Previewed with an elaborate display at last year’s San Diego Comic-Con, Project Blue Book at last has made it to television as the latest supernatural TV drama.  It got off to a slow start with its premiere episode this week, but it has potential, beginning with the performance of the series lead, Irish actor Aiden Gillen.  Gillen, known for roles in The Wire, The Dark Knight Rises, Game of Thrones, and Bohemian Rhapsody, plays real-life Dr.

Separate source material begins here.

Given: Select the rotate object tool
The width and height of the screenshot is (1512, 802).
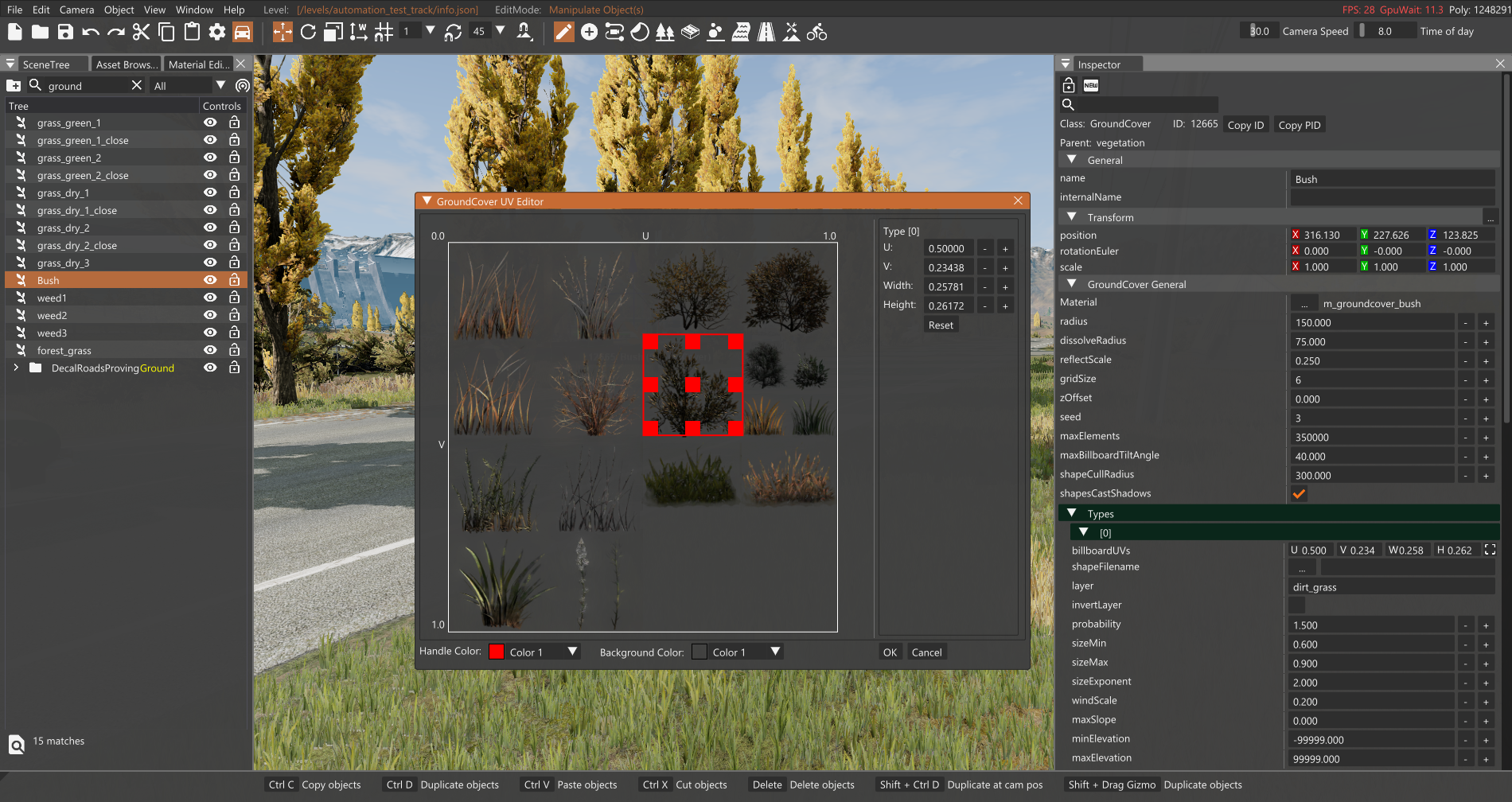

Allen Hynek, a college professor brought into the U.S. Air Force’s Project Blue Book program to help debunk the existence of UFOs beginning in the 1950s (he would later be a technical advisor on Close Encounters of the Third Kind–he actually coined the term “close encounter”).  Gillen plays the role like the lead in a John La Carré novel, and he’s a ringer for a younger Gary Oldman (think Tinker, Tailor, Soldier, Spy).  He is partnered with British actor Michael Malarkey as Captain Michael Quinn (an amalgam of several figures from the history books), the skeptic charged with quashing any idea that UFOs exist under the orders of General James Harding, played by Neal McDonough (Captain America: The First Avenger, Walking Tall, Star Trek: First Contact, Arrow, Quantum Leap).  

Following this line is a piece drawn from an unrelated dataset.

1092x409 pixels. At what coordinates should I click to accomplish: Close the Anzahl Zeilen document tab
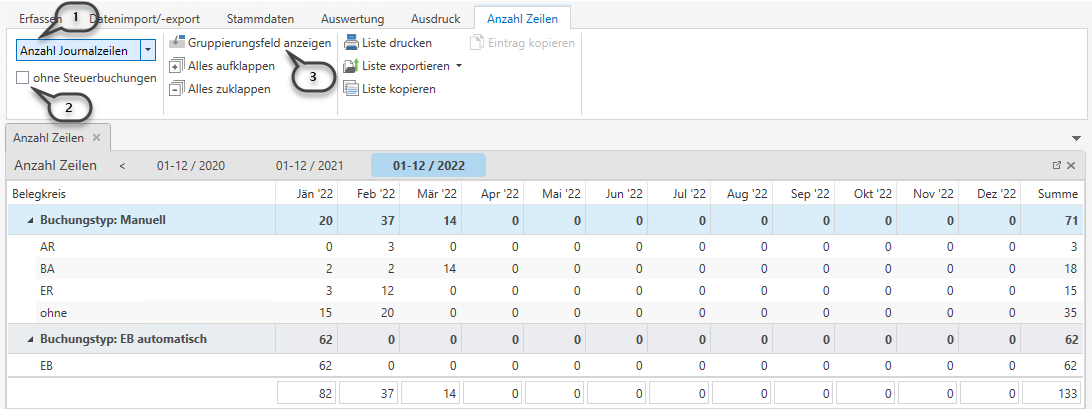[96, 138]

A twist for the series is its effort to show a non-fiction side to The X-Files motif.  It’s one of History Channel‘s rare efforts (along with Vikings) to get back to its educational roots.  This includes a smartly added In Search Of -inspired coda citing specific data points used as background for the episode.  And it has a big name attached to it–Robert Zemeckis–as executive producer.  The two women leads may pull in even more viewers–Laura Mennell (The Man in the High Castle, Haven, Watchmen) as Hynek’s wife, and Ksenia Solo (Lost Girl, Orphan Black, Black Swan) as a newcomer to Hynek’s neighborhood.

The production looks good, a typical Vancouver production with a moderate budget, but what’s there is quality–something in the vibe of Wayward Pines.  So look for plenty of good vintage nostalgia–some pretty 1950s cars, a solid wardrobe from costumer Carla Hetland (In the Name of the King, Butterfly Effect, Garage Sale Mystery) and a believable era from the past put onto the screen from production designer Ross Dempster (Wayward Pines, Lost in Space).